Government cyber pros have plenty of options in the private sector.
As of August 2017 there were an estimated 299,000 cyber job openings in the United States, according to a report prepared by DHS and the Commerce Department. By 2022, that shortage will grow to 1.8 million, the report found.
And the government is already struggling to keep its talent happy.
DHS ranked lowest among major agencies this year in a longtime survey of the best places to work in government and the department's cybersecurity division ranked 388th out of 415 agency subcomponents.
About 20 percent of DHS employees said they were “dissatisfied” or “very dissatisfied” with their jobs in the government survey underlying that report while another 20 percent were “neither satisfied nor dissatisfied.”
The pay is also probably better in the private sector.
It’s difficult to compare salaries between government and private-sector cybersecurity pros because qualification and experience vary widely among workers, and government definitions for what counts as a cybersecurity employee vary from agency to agency. Anecdotally, however, agency leaders frequently describe a battle to retain cyber workers who are offered double their government salaries or more by private industry.

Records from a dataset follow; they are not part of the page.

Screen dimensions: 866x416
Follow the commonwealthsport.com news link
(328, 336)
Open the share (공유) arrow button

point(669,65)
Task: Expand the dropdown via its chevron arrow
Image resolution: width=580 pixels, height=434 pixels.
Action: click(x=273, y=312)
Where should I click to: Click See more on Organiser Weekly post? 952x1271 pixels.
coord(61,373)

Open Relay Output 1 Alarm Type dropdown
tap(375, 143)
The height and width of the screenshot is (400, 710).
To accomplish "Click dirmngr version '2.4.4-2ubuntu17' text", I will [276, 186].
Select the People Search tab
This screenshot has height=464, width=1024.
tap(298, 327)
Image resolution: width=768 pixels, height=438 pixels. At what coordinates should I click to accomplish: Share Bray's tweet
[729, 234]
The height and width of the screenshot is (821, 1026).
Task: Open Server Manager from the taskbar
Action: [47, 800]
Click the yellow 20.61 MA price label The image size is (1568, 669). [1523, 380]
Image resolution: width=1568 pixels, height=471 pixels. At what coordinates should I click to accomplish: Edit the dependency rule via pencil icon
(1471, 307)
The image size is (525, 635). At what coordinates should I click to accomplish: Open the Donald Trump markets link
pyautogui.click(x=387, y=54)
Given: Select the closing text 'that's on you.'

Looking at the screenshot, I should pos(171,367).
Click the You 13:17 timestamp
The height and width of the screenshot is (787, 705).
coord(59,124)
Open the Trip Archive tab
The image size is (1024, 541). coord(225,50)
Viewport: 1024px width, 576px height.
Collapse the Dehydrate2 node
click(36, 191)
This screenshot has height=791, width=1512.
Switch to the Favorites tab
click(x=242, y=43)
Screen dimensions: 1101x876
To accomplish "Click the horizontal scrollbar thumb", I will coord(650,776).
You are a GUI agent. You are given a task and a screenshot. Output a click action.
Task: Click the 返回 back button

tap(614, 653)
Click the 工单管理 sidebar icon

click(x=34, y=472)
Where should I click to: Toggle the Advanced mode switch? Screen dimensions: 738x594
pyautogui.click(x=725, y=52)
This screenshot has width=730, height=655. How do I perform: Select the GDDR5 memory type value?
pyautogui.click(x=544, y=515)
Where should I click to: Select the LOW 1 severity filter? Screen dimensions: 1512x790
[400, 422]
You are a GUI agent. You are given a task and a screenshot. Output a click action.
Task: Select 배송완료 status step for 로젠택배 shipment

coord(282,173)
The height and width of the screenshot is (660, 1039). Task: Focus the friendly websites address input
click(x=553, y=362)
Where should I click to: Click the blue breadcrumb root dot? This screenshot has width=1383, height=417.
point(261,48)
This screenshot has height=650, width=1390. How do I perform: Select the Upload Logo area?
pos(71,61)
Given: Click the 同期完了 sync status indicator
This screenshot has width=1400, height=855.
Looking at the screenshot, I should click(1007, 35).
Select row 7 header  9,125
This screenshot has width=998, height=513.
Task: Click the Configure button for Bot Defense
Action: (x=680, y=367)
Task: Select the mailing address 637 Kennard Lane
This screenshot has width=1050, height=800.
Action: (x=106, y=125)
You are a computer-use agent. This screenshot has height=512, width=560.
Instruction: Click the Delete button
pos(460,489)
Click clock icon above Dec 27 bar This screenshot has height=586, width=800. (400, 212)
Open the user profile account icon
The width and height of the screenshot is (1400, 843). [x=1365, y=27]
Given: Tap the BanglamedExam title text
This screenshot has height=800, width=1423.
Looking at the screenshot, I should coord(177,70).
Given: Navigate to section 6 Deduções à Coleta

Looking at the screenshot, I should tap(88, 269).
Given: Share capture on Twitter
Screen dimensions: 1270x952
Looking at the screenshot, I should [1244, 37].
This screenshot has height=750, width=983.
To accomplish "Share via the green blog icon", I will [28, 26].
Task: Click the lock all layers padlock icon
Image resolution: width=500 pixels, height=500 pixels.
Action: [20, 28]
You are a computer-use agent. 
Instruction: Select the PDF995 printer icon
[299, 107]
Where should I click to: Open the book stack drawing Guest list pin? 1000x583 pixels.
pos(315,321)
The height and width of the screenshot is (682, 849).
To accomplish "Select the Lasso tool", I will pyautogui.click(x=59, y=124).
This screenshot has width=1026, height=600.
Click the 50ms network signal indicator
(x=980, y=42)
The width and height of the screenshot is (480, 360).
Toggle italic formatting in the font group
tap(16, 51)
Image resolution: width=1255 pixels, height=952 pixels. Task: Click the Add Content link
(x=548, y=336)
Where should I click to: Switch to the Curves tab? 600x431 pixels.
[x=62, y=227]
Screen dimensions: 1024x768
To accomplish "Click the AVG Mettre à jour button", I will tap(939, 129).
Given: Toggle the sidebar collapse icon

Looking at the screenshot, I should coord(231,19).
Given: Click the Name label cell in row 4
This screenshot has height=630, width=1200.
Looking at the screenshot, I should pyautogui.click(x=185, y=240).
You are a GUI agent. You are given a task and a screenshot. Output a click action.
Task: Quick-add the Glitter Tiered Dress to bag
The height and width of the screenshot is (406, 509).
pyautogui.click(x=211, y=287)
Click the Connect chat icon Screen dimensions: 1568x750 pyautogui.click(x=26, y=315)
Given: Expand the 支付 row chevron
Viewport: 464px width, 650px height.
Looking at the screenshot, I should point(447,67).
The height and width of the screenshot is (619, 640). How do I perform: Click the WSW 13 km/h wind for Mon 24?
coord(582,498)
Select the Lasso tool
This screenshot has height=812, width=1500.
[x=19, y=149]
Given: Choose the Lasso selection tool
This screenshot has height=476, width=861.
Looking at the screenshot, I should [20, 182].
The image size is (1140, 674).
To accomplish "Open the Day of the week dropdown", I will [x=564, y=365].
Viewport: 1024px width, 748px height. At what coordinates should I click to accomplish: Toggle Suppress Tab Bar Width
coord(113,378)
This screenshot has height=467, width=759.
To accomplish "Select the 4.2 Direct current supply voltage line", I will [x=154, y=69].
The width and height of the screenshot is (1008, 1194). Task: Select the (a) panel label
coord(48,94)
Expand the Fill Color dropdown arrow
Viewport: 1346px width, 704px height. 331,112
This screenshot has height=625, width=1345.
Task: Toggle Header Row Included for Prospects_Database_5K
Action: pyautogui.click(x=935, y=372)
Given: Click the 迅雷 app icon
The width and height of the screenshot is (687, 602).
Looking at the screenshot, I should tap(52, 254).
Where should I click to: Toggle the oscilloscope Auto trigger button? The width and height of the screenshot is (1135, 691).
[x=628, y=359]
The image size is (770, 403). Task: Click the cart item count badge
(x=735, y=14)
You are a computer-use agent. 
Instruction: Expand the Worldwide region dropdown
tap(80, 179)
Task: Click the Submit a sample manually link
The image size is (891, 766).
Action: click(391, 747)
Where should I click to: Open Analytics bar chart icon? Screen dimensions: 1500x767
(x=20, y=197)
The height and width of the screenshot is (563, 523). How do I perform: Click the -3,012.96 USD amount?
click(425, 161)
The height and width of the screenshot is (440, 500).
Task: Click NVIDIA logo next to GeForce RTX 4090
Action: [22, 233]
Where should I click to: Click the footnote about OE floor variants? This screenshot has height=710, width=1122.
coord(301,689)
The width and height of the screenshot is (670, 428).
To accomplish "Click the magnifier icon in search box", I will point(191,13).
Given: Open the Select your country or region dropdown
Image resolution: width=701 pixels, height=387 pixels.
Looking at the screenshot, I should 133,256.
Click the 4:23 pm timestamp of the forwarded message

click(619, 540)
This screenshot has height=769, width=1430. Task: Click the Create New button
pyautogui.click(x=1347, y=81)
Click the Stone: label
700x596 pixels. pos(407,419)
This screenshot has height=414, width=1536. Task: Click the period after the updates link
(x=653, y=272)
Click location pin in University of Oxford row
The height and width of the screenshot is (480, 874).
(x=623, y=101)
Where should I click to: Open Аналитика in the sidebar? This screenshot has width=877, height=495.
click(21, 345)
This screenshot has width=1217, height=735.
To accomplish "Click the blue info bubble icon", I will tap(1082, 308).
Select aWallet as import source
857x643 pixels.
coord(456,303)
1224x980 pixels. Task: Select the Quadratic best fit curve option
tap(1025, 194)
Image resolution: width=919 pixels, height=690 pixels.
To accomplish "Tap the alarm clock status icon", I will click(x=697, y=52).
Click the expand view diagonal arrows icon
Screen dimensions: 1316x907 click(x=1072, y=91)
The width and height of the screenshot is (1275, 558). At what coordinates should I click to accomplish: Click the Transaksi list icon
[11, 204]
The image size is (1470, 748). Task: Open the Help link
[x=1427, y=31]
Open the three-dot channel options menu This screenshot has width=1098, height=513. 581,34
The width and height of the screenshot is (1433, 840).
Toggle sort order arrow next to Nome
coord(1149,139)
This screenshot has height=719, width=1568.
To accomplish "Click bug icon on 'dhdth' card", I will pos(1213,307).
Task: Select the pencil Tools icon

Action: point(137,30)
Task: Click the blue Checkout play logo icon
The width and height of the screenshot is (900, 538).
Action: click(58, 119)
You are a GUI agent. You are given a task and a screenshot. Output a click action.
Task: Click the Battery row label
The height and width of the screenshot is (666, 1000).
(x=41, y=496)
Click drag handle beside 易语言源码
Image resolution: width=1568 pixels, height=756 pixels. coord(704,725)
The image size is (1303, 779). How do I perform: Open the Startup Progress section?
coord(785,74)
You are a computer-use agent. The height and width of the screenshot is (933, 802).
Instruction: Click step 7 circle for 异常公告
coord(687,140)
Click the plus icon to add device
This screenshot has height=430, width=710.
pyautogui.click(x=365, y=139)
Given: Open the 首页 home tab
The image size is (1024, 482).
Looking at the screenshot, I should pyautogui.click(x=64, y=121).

The Defense Department, for example, loses about 4,000 of its civilian cyber workers each year to the private sector, according to September testimony from Principal Deputy Chief Information Officer Essye Miller.
During a 2015 hearing, then-FBI Director James B. Comey described “a cybersecurity industry that will pay young folks a lot of dough to go work in the private sector” and said he recruited new cyber workers by touting the excitement and patriotism of government work rather than the salary.
Add to all those factors the frustration of being furloughed or asked to work without pay and the temptation to look for another job is sure to become more alluring, Bruce McConnell, an Obama administration DHS cyber official, told me.
And if the government loses those employees, it will become far harder to accomplish major goals, such as securing critical supply chains or defending against Russian and Chinese hacks, said McConnell, who now leads the EastWest Institute think tank.
“Civil servants never feel good during these situations,” McConnell said, “and that’s not good for anybody.”
|You are reading The Cybersecurity 202, our must-read newsletter on cybersecurity policy news.|
|Not a regular subscriber?|
PINGED: The shutdown has also prompted the DHS and the Commerce Department cybersecurity divisions to “cancel events, take down widely used online resources, call off nonessential travel and stop delivering paychecks to ‘exempted’ employees who are required to keep working through the shutdown,” according to E&E News's Blake Sobczak. Jason Christopher, a former employee at the Energy Department and chief technology officer at the cyber risk consultancy Axio Global Inc., told Sobczak that a lot of collaboration on cybersecurity among the federal government, businesses and academia has “come to a standstill” as a result of the shutdown.
Additionally, the National Institute of Standards and Technology, an agency that is part of the Commerce Department and conducts work on cybersecurity standards, has taken a hit. “At NIST, fewer than 500 of 3,378 employees are working through the shutdown,” according to E&E News. “The agency has dropped support for a variety of websites that host popular cybersecurity documents like the Framework for Improving Critical Infrastructure Cybersecurity or the widely referenced 800-53 catalog of federal security controls.”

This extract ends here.